*What you have to do:* Reproduce every item below word for word, leaving out the pictures.

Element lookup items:

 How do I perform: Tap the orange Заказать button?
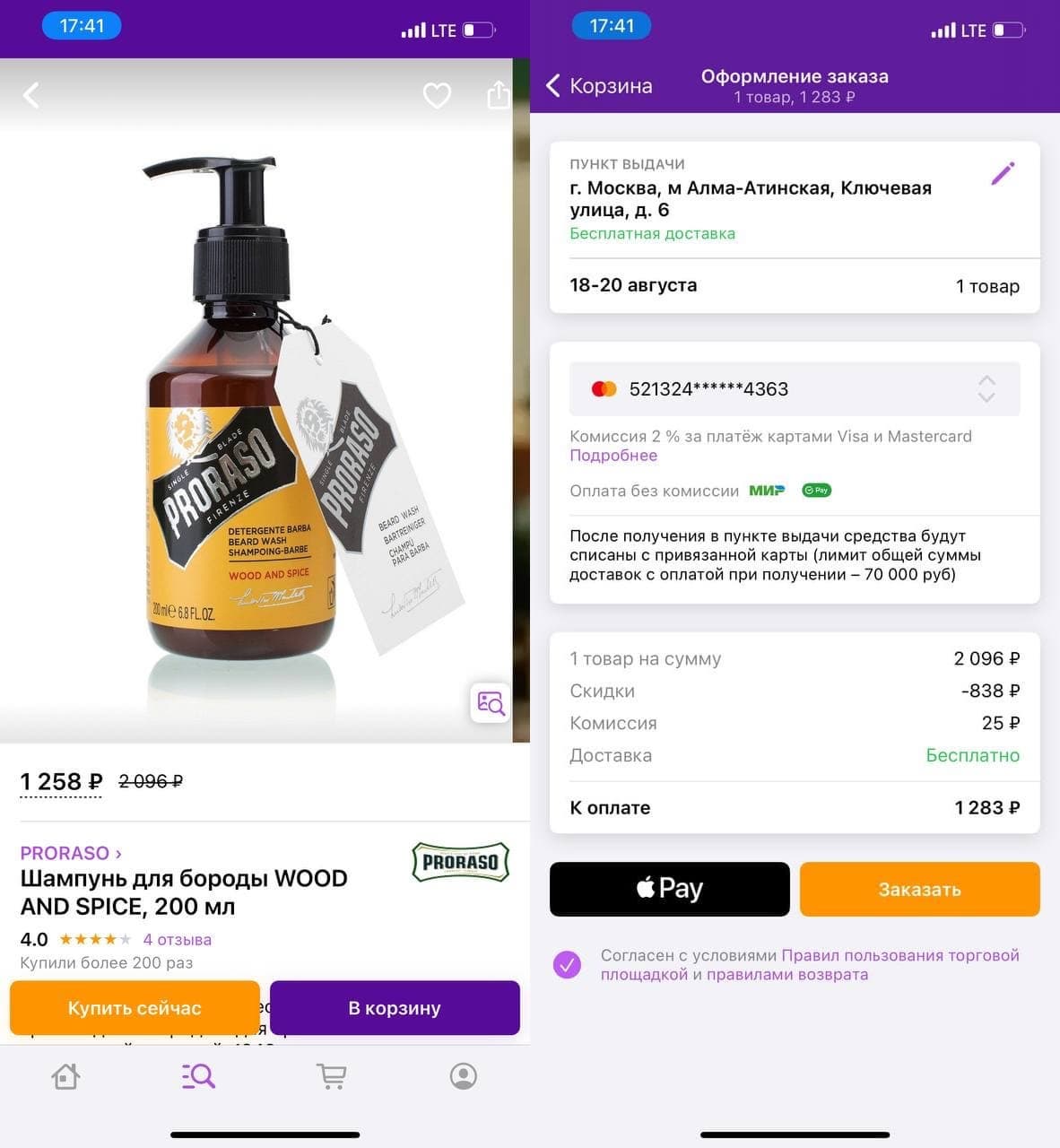tap(919, 889)
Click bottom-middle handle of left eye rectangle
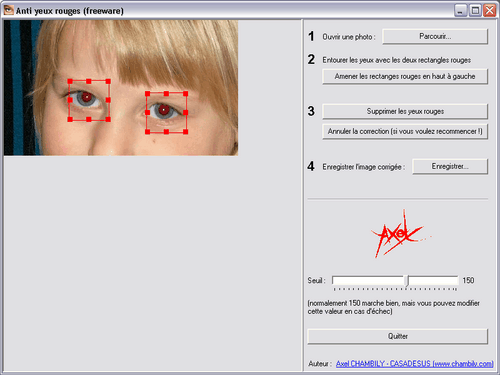The height and width of the screenshot is (375, 500). pyautogui.click(x=89, y=119)
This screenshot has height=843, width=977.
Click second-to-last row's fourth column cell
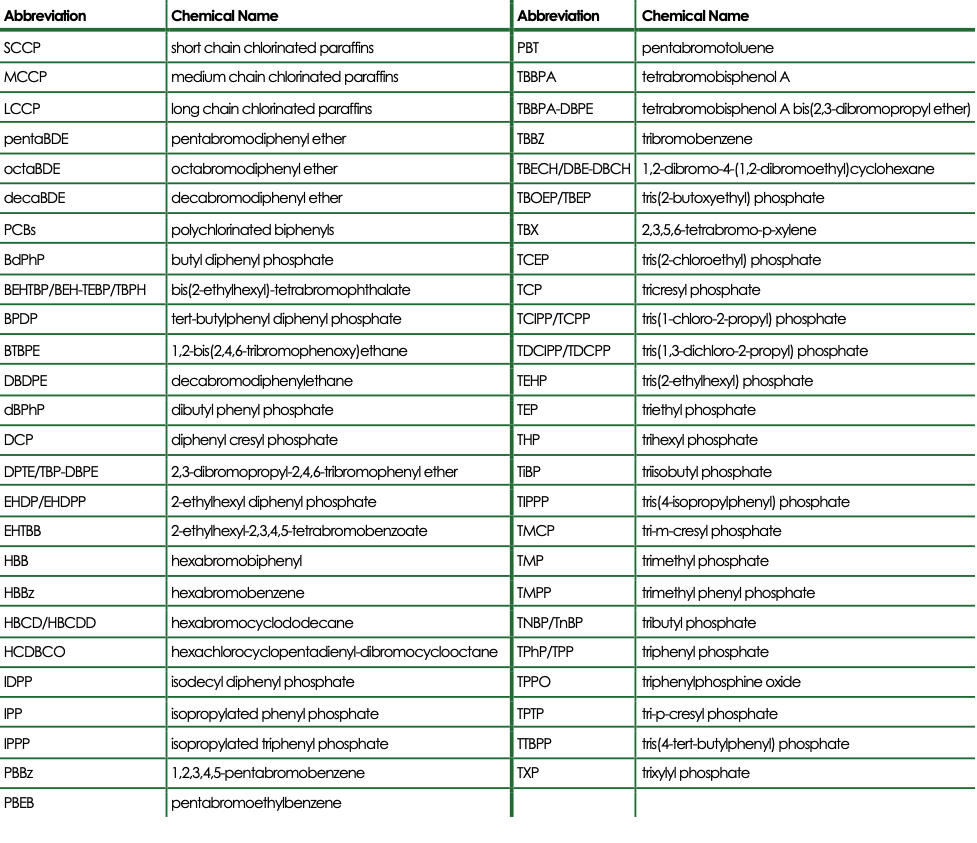pos(805,772)
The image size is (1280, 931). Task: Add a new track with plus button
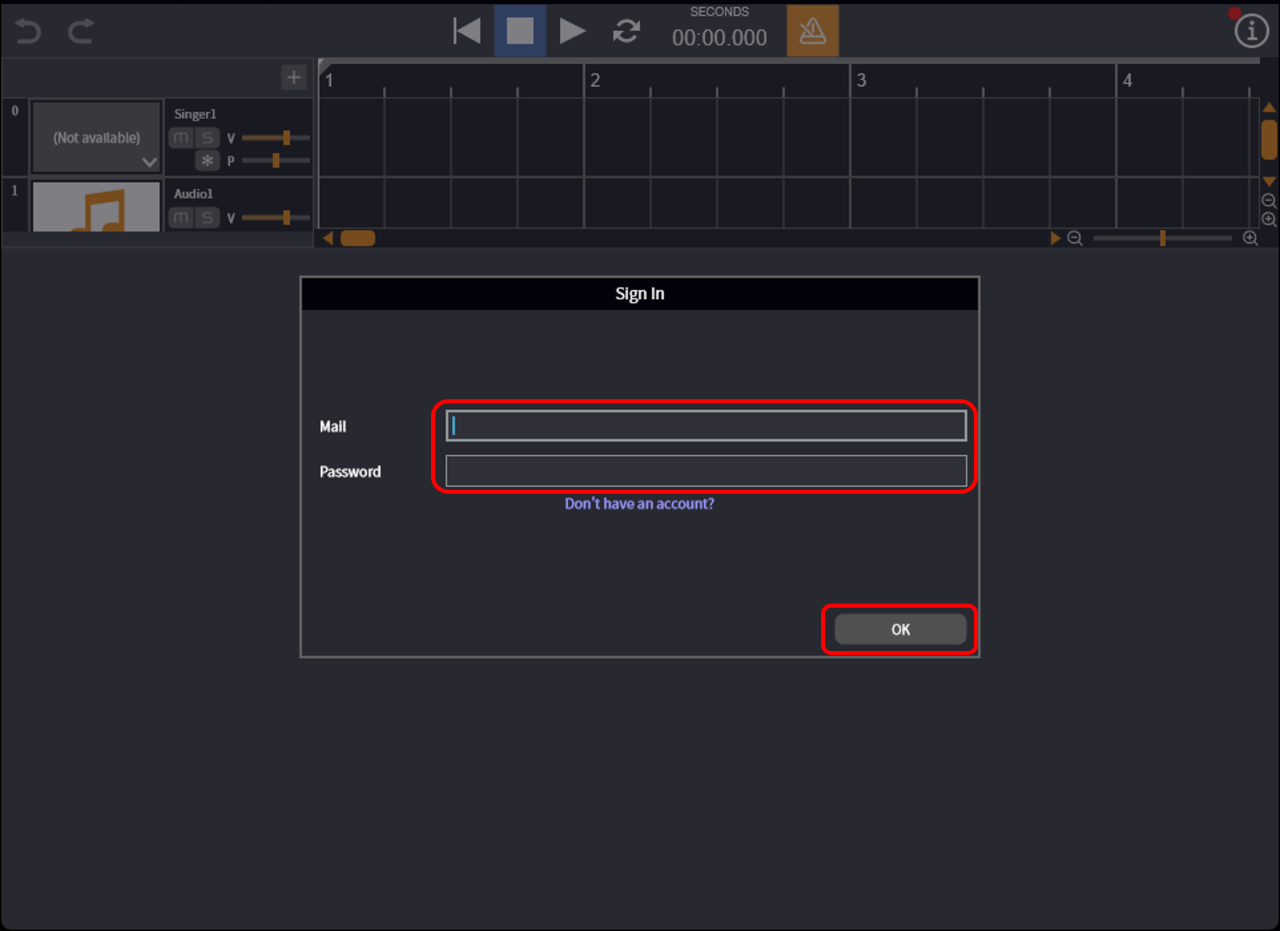coord(293,77)
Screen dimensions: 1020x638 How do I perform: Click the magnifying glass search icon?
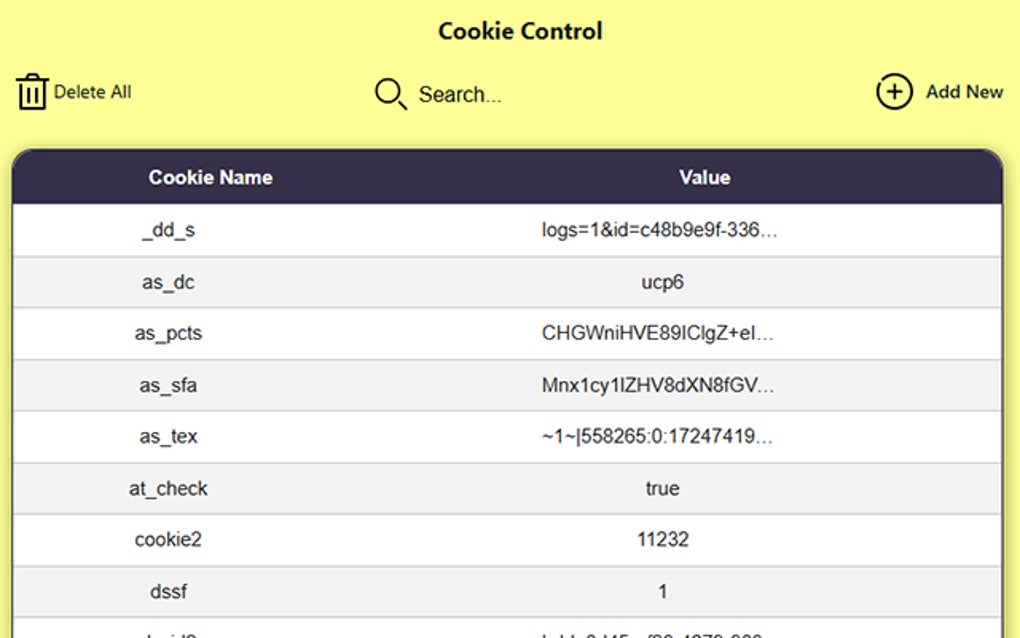(390, 94)
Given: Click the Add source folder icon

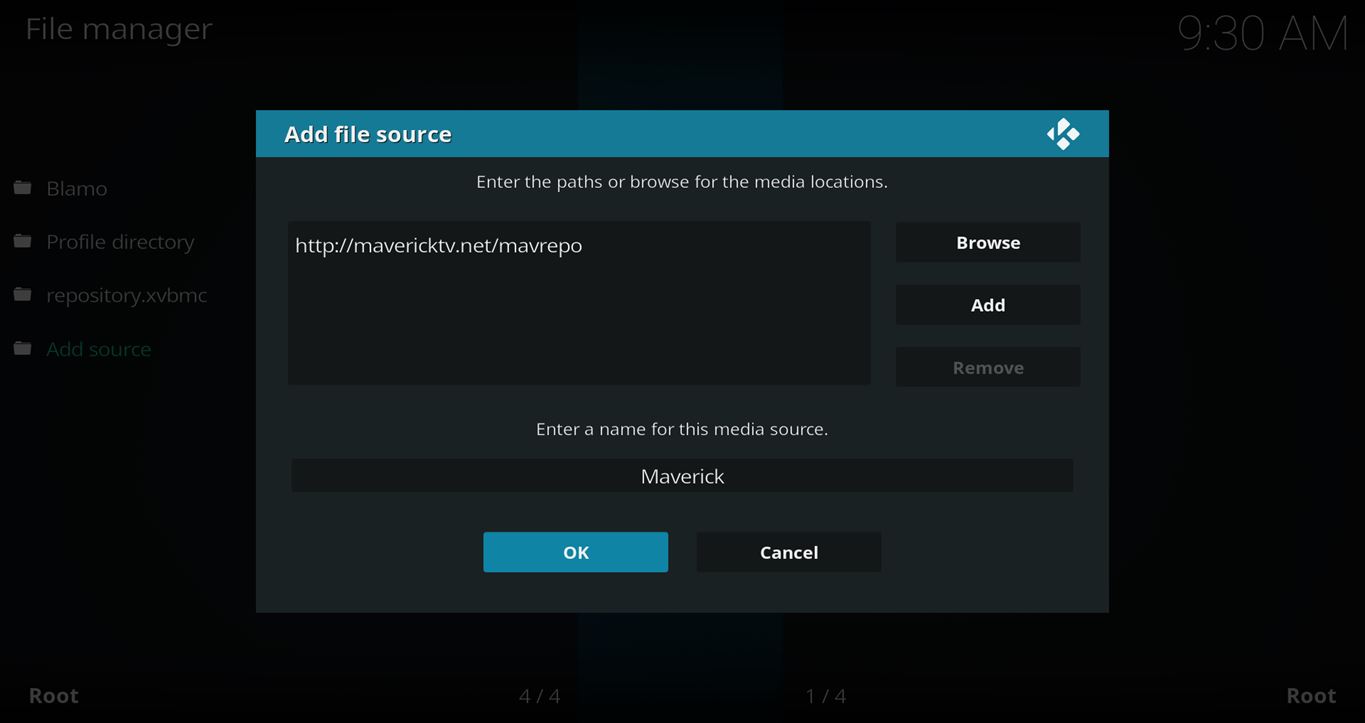Looking at the screenshot, I should click(x=23, y=349).
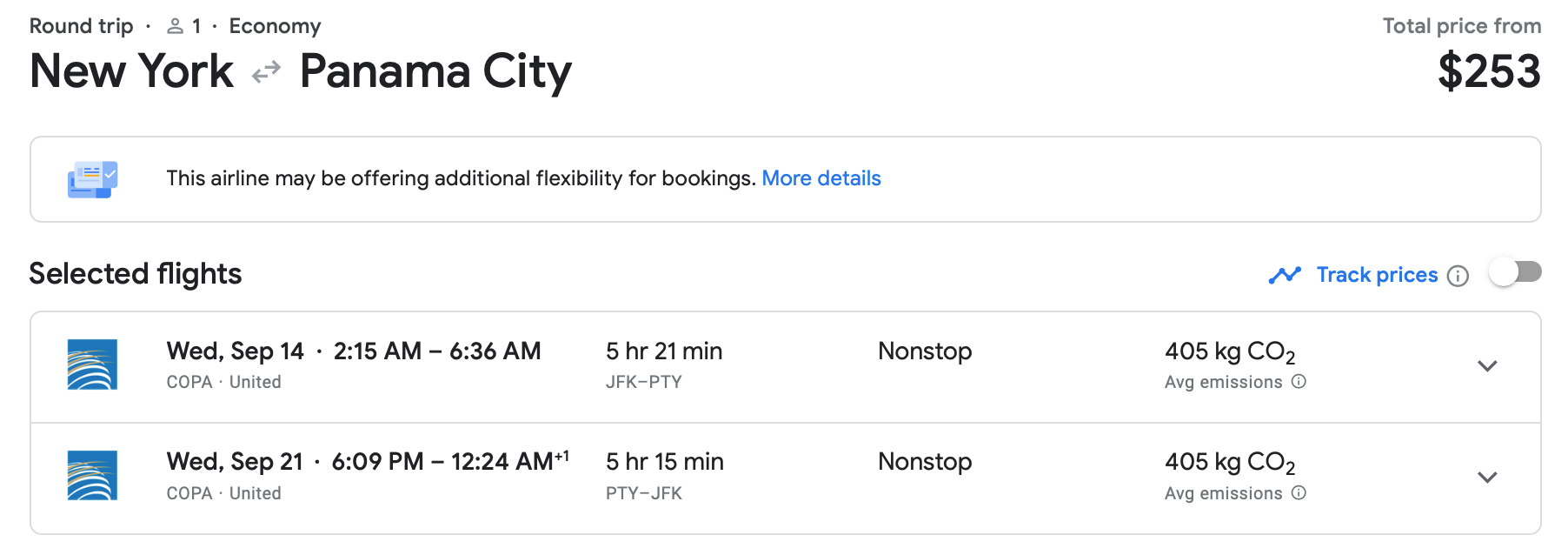1568x555 pixels.
Task: Open the More details link
Action: pyautogui.click(x=821, y=178)
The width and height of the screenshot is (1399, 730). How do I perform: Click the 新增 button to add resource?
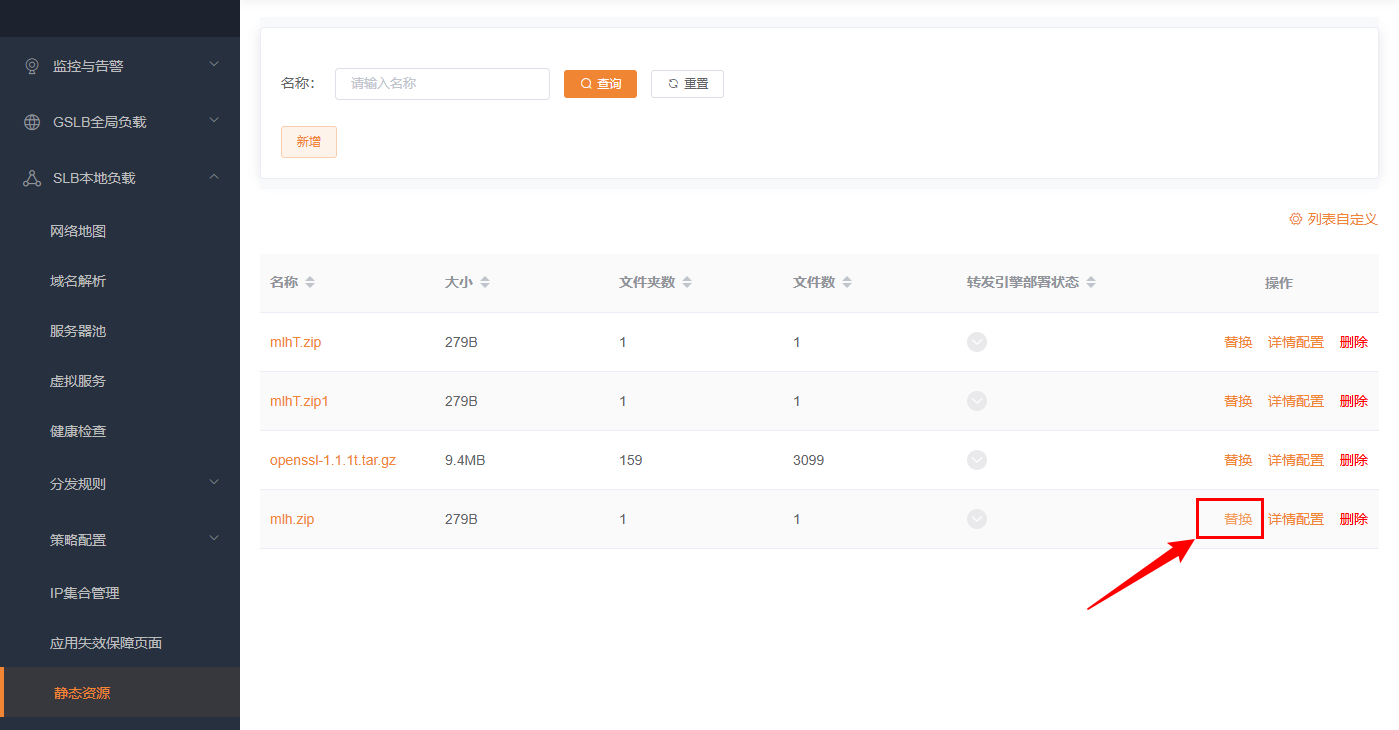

*Answer to this exercise:*
 How do I perform: Tap the orange Заказать button?
tap(919, 889)
Click bottom-middle handle of left eye rectangle
The height and width of the screenshot is (375, 500). pyautogui.click(x=89, y=119)
This screenshot has height=843, width=977.
Click second-to-last row's fourth column cell
pos(805,772)
The image size is (1280, 931). Task: Add a new track with plus button
coord(293,77)
Screen dimensions: 1020x638 How do I perform: Click the magnifying glass search icon?
(390, 94)
Given: Click the Add source folder icon

Looking at the screenshot, I should click(x=23, y=349).
1568x555 pixels.
Task: Open the More details link
Action: pyautogui.click(x=821, y=178)
The width and height of the screenshot is (1399, 730). How do I perform: Click the 新增 button to add resource?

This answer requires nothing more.